_INSTRUCTIONS FOR THE TASK_:
Reproduce word for word the part of the forum thread on Shell timeshares below that begins at "## gandalf252002 (May" and stops after "of over $1000)".

_QUOTED PASSAGE_:
^^^^^^^^^^^^^^^^

2.  Would it be best to own in the Hawaii club than California b/c more popular?
3.  How easy is it to get short stays?  Like a week-end in SF?
4.  Do some accounts trade II, and others RCI'S (one I was following said RCI, but heard it was an II trader).
5.  Looking for about 12,000- can one use previous years' points or borrow next year.
6.  Any additional advice/wisdom/restrictions?

Thanks.


----------



## presley (May 24, 2012)

I did a lot of research on Shell here on TUG.  There is a lot of information.  Start with the sticky in the top of the points forum.  Be sure to read all the links.  

You won't need to pay to get a Shell contract.  They are offered for free here, on ebay for $1./including all closing costs, etc.  You can probably find someone who will pay you to take their contract.  I believe that is because the MFs are so high.  It will be worth it to you if you stay in the resorts.  If not, it is an expensive place to own.   

There was a recent class action lawsuit against Shell.  Owners who paid directly from the developer were upset because they saw that what they paid thousands for was selling for $1.00.  They also said that they could never book a vacation because the $1.00 purchasers were mass renters and were booking up all the rooms to rent out for profit.  The Shell owners I have messaged on these boards have said that they have never had a problem getting a reservation, though.


----------



## gandalf252002 (May 24, 2012)

*Previous Shell Owner*

As an owner who recently paid the transfer fees to get rid of three contracts, here were my reasons for given them away;

1.  No locations near me on the east coast (if you are looking west coast, much more valuable)
2.  Much higher MF's - on numerous occasions it was possible for me to rent directly through the resort for the same cost as my MF's and sometimes less.  I could also exchange in for less as well (a two bedroom was had for $199 which had a retail value of over $1000)

^^^^^^^^^^^^^^^^

_DATASET CONTENT_:
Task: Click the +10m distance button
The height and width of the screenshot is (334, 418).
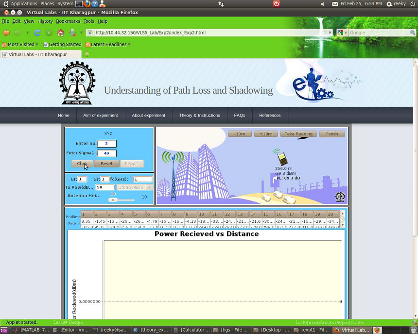Action: click(x=266, y=134)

^^^^^^^^^^^^^^^^

_RESULT FOR THIS EXERCISE_:
## gandalf252002 (May 24, 2012)

*Previous Shell Owner*

As an owner who recently paid the transfer fees to get rid of three contracts, here were my reasons for given them away;

1.  No locations near me on the east coast (if you are looking west coast, much more valuable)
2.  Much higher MF's - on numerous occasions it was possible for me to rent directly through the resort for the same cost as my MF's and sometimes less.  I could also exchange in for less as well (a two bedroom was had for $199 which had a retail value of over $1000)